As the mission at Green Bay was for some time without a resident priest, van den Broek frequently said Mass on Sundays at each place, walking the intervening distance of twenty-two miles. He made journeys of two hundred miles, to minister to Menominee and Ho-Chunk tribes. In Green Bay van den Broek also met Morgan Lewis Martin, who was in charge of the local canal project. There van den Broek purchased land, which he later hoped to sell. In that same year, 1836, the Menominees signed the "Treaty of the Cedars" which required them to give up title to the local land and move beyond the Wolf River to the west. This deprived him of most of his constituents at Little Chute.

Between 1836 and 1844 he converted and baptized over eight hundred Native Americans. He also began to write letters about the area to groups in the Netherlands. The letters appeared in the Roman Catholic paper, De Tijd (The Times) beginning in 1843.

A drawing of St. John Nepomucene about 1851. The church was soon razed for the present structure.

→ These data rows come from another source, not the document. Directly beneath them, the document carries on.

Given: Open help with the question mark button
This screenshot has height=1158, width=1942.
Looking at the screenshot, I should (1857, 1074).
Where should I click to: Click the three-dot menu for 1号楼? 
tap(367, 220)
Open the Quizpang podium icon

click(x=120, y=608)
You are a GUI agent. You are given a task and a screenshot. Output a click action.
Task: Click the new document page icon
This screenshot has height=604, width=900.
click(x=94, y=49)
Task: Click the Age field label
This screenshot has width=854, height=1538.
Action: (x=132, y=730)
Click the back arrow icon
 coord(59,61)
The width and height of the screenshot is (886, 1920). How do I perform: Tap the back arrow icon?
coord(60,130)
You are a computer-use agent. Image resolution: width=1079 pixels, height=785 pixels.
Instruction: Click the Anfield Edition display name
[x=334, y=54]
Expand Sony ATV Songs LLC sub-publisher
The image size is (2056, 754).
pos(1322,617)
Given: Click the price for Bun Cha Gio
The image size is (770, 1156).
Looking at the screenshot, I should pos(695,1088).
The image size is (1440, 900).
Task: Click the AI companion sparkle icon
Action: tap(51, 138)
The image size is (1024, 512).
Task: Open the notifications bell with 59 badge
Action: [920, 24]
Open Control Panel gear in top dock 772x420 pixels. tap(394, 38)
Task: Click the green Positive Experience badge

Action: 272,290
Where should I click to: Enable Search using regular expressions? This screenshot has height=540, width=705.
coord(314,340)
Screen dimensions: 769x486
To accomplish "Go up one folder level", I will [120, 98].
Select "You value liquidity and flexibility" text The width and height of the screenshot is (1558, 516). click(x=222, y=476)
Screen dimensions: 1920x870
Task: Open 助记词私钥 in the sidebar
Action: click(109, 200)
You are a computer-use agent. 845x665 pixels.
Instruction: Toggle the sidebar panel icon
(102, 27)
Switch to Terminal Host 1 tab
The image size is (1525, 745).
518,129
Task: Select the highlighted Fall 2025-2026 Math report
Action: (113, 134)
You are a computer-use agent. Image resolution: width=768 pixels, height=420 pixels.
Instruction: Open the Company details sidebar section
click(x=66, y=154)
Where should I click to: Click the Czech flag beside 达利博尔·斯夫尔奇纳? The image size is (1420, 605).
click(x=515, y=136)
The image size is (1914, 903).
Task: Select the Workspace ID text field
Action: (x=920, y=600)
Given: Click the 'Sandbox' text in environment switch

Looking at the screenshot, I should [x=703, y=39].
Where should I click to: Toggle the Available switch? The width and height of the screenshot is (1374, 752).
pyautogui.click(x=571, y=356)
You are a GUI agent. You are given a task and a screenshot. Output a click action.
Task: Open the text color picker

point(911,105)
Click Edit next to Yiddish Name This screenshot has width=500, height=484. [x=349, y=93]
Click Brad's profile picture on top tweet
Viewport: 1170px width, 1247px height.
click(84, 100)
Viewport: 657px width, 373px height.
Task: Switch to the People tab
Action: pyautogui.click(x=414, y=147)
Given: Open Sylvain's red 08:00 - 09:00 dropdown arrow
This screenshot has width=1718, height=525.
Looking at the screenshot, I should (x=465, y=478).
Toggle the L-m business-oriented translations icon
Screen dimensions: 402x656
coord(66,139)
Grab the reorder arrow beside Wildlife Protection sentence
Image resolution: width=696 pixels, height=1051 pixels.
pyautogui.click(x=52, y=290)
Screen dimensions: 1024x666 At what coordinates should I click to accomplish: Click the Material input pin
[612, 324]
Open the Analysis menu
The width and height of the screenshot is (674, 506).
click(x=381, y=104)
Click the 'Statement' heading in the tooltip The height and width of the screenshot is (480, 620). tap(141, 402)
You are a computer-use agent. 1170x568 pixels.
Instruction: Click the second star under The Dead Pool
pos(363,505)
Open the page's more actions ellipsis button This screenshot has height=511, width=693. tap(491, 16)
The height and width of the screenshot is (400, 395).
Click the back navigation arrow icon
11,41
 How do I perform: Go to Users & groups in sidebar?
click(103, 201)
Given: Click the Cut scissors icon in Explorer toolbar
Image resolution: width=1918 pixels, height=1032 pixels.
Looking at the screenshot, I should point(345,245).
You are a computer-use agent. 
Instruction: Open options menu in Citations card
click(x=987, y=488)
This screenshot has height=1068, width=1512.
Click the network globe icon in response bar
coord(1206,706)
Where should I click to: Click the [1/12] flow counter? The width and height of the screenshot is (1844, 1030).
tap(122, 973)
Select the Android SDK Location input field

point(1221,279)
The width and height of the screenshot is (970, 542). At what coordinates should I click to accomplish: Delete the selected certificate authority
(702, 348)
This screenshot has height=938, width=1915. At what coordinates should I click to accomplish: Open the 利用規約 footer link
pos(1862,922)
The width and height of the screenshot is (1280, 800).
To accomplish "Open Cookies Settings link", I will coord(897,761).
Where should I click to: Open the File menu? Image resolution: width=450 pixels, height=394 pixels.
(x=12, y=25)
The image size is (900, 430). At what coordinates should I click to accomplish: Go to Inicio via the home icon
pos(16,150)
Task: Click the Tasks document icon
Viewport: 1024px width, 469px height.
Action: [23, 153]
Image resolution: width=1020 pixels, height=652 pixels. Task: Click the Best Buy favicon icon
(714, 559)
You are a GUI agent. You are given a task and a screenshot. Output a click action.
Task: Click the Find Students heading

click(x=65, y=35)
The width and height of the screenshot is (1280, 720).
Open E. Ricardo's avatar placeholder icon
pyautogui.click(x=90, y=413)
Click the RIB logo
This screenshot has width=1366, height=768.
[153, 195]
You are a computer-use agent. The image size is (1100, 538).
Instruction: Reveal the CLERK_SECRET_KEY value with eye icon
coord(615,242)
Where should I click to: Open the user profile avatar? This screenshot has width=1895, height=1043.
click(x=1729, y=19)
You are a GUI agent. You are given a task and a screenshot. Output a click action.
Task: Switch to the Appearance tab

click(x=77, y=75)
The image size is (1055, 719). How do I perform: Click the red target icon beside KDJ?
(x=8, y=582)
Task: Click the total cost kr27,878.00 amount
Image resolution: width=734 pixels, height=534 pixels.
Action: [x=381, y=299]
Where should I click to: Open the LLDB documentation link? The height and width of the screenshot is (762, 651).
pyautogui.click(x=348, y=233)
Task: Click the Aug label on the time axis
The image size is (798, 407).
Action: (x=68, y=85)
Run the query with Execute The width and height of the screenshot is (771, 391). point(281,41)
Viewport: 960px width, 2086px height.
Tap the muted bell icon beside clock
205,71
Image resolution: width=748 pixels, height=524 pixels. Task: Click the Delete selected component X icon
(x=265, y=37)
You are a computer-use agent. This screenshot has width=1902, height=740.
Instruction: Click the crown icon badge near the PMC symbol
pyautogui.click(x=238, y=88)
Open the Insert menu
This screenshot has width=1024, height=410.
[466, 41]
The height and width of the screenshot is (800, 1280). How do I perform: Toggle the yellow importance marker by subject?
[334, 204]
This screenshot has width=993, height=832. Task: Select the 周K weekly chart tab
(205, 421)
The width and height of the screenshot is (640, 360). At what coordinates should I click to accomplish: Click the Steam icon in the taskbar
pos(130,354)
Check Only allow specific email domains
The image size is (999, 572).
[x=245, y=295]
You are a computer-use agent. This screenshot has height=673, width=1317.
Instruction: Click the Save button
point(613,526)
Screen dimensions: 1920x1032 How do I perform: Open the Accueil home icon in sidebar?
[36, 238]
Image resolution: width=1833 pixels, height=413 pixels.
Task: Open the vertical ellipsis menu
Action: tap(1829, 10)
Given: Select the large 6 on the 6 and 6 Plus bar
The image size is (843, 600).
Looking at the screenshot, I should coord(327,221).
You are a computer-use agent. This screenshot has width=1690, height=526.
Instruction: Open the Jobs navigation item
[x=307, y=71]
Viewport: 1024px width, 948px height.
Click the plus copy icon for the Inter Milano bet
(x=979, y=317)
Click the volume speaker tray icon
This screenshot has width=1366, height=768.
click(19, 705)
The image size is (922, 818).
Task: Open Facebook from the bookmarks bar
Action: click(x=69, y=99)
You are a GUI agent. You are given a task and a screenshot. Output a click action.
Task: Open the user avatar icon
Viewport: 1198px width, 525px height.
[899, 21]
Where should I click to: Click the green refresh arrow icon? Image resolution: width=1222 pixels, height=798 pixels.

In 1847 his parents died, and van den Broek went back to the Netherlands to settle his parents' estate. After having obtained a priest to temporarily replace him, he sailed for Europe, arriving at Amsterdam on 13 August 1847. The estate settlement was not very beneficial and he found himself nearly destitute. As St. John Nepomucene parishioners were significantly reduced after the Treaty of the Cedars, he used the trip as an opportunity to again write in De Tijd, advertising the mission, the land at La Petite Chute and employment opportunities associated with the Fox River Canal, which included free passage to America for workers. The results were immediate and, by 1848, three wooden sailing vessels left for America carrying van den Broek and about 900 Dutch settlers.

On November 5, 1851, van den Broek died at age 68, leaving behind a prospering Dutch community at Little Chute. He is buried in the present St. John Nepomucene Church.